### Material provided ###
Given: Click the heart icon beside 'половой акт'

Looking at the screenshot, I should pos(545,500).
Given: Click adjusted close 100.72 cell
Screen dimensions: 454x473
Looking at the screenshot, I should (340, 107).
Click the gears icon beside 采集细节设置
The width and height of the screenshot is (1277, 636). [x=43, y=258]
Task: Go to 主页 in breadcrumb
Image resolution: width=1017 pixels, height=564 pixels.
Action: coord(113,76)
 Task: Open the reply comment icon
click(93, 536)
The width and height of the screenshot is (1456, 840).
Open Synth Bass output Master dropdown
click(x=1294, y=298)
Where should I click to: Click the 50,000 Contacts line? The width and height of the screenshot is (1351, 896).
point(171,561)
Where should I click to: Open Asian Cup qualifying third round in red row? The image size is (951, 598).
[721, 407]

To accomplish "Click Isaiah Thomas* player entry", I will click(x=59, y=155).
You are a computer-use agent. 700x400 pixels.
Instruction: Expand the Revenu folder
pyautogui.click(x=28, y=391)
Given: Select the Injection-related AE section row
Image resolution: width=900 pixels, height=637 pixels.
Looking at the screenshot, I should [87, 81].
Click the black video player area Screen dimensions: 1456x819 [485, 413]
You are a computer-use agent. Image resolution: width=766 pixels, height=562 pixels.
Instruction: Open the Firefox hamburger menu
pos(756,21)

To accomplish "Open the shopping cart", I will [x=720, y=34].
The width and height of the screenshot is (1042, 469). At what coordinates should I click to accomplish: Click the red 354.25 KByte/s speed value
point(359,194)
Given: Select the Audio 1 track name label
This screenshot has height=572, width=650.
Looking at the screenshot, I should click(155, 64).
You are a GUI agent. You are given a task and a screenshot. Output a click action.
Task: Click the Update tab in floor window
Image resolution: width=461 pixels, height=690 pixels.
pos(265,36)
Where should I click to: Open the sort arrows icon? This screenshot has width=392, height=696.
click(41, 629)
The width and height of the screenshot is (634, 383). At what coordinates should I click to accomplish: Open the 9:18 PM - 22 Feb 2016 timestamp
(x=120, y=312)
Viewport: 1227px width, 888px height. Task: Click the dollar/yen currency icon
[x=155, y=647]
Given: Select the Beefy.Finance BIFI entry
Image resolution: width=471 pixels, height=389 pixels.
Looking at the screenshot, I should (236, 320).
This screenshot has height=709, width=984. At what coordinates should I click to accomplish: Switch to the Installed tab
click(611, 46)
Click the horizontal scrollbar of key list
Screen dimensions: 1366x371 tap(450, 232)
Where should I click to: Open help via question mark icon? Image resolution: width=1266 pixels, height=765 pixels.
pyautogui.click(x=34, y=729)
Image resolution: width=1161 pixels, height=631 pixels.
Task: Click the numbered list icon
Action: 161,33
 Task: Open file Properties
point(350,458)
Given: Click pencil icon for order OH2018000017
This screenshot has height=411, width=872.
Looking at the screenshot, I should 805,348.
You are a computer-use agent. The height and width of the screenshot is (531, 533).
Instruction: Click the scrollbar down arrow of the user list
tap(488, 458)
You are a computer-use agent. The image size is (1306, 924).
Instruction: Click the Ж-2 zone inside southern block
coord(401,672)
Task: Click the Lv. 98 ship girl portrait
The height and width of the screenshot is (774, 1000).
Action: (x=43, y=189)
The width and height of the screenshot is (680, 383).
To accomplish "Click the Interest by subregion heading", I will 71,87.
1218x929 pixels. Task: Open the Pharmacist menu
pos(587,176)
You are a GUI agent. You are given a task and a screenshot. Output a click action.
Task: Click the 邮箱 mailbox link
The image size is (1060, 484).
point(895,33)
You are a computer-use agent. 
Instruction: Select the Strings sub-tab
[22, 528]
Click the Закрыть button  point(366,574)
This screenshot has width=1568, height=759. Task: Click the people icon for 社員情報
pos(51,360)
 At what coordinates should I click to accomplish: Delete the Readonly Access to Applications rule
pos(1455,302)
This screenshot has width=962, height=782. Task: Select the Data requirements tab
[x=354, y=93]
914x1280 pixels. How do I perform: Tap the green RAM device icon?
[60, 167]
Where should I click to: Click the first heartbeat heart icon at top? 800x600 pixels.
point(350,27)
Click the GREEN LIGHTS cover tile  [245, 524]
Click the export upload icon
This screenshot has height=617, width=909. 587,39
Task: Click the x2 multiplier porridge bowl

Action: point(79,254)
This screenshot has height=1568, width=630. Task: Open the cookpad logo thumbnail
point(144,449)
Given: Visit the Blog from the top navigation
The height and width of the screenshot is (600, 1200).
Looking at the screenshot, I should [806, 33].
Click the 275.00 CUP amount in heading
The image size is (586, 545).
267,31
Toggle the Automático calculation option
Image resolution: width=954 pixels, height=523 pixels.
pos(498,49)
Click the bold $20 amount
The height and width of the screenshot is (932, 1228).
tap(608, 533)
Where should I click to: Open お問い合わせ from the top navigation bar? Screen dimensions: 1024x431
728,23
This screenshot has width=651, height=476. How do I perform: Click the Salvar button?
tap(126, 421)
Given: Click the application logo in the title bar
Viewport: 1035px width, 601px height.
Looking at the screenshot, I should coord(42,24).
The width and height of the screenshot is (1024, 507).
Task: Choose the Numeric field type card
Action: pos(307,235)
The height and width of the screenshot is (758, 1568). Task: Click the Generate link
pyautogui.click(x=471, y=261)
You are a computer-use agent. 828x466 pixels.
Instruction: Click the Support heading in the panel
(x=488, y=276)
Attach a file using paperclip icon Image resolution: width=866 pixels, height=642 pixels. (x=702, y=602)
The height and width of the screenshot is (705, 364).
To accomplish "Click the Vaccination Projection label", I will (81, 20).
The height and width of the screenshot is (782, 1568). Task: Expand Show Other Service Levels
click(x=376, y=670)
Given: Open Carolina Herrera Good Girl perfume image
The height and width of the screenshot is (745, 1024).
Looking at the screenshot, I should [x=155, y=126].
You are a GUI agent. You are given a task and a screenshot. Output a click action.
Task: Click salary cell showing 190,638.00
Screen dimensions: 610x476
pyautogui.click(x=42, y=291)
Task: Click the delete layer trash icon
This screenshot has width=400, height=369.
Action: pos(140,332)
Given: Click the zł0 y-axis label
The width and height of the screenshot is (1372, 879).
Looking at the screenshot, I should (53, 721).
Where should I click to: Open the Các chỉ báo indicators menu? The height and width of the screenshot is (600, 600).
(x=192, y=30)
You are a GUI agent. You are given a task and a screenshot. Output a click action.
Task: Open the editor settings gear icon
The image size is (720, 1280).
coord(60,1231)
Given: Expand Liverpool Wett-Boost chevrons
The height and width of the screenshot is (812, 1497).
###
* [What you have to do]: Rewrite the entries from the line with "Click the bold $20 amount" to the line with "tap(126, 421)", keeping every line and raising each coordinate in the answers by 13.

* [Exercise response]:
Click the bold $20 amount
The height and width of the screenshot is (932, 1228).
tap(621, 546)
Where should I click to: Open お問い合わせ from the top navigation bar? Screen dimensions: 1024x431
741,36
This screenshot has width=651, height=476. How do I perform: Click the Salvar button?
tap(139, 434)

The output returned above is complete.